Find a bijection between the $(n-1)$ paths and the $n$-paths which have no downramps of even length.

Question

So here is the Question :-

A Dyck $n$-path is a lattice path of n upsteps $(x,y)$ $\rightarrow$ $(x + 1,y + 1)$ and $n$ downsteps $(x,y) \rightarrow (x + 1,y-1)$ that starts at the origin and never dips below the $x$-axis. A downramp of length $m$ is an upstep followed by $m$ downsteps ending on the $x$ axis. Find a bijection between the $(n-1)$ paths and the $n$-paths which have no downramps of even length.
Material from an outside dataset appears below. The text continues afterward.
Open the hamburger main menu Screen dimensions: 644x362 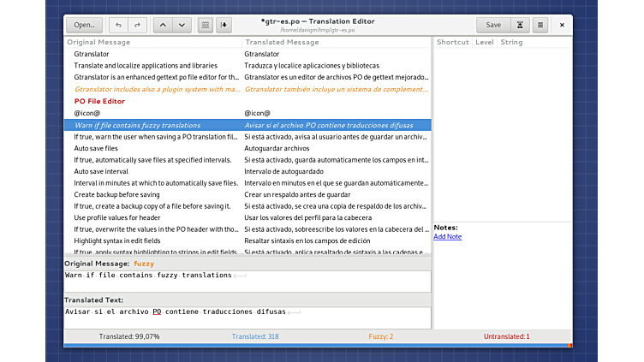pyautogui.click(x=540, y=26)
I know the definition of Dyck-path , it is a staircase walk from $(0,0)$ to $(n,n)$ that strictly lies below the diagonal joining $(0,0)$ and $(n,n)$ , and got the definition of a downramp . But I am not sure how to show a bijection , can anyone help ?

Answer 1

Let $A$ be the set of all $(n-1)$ paths and $B$ the set of all $n$-paths without even-length downramps. Define $u$: $A$ $\rightarrow$ $B$ as follows:- if the path has no even-lengthed downramps, then add an upstep followed by a downstep at the start of the path. Otherwise just add an upstep at the start and a downstep after the last even-lengthed downramp. The new path is an $n$-path and has no downramps until what was the last even-lengthed downramp, but is now odd. Hence all its downramps are odd and it belongs to set $B$.
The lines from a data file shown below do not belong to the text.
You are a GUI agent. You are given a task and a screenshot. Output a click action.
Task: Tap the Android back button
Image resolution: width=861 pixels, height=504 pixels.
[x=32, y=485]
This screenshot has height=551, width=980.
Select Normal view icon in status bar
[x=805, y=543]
Now define L: $B$ $\rightarrow$ $A$ as follows:- remove an upstep from the start and remove a downstep from the first downramp. The result is $A$. A little thought shows that ud and du are both identity maps. Hence u and d are both bijections.

Answer 2

The answer provided by Maths-Lover is actually incorrect. The injection $u: A \to B$ is fine, however its inverse is incorrect. Consider the inverse $L$ acting on the two Dyck paths represented by the binary strings $p_1 = 11101000$ and $p_2 = 10111000$ (where $1$ is an up-step and $0$ is a down-step). Notice how $L(p_1) = L(p_2) = 111000$ -- which means that $L$ is not injective and cannot be an inverse.

The correct inverse would be the function $I: B \to A$ which acts on a path in $p \in B$ as follows. If $p$ begins with a $10$, then $I(p)$ is the path with the first $10$ removed. Otherwise, $I$ removes the first $1$ and the first $0$ from the first block of $0$s of odd length at least $3$.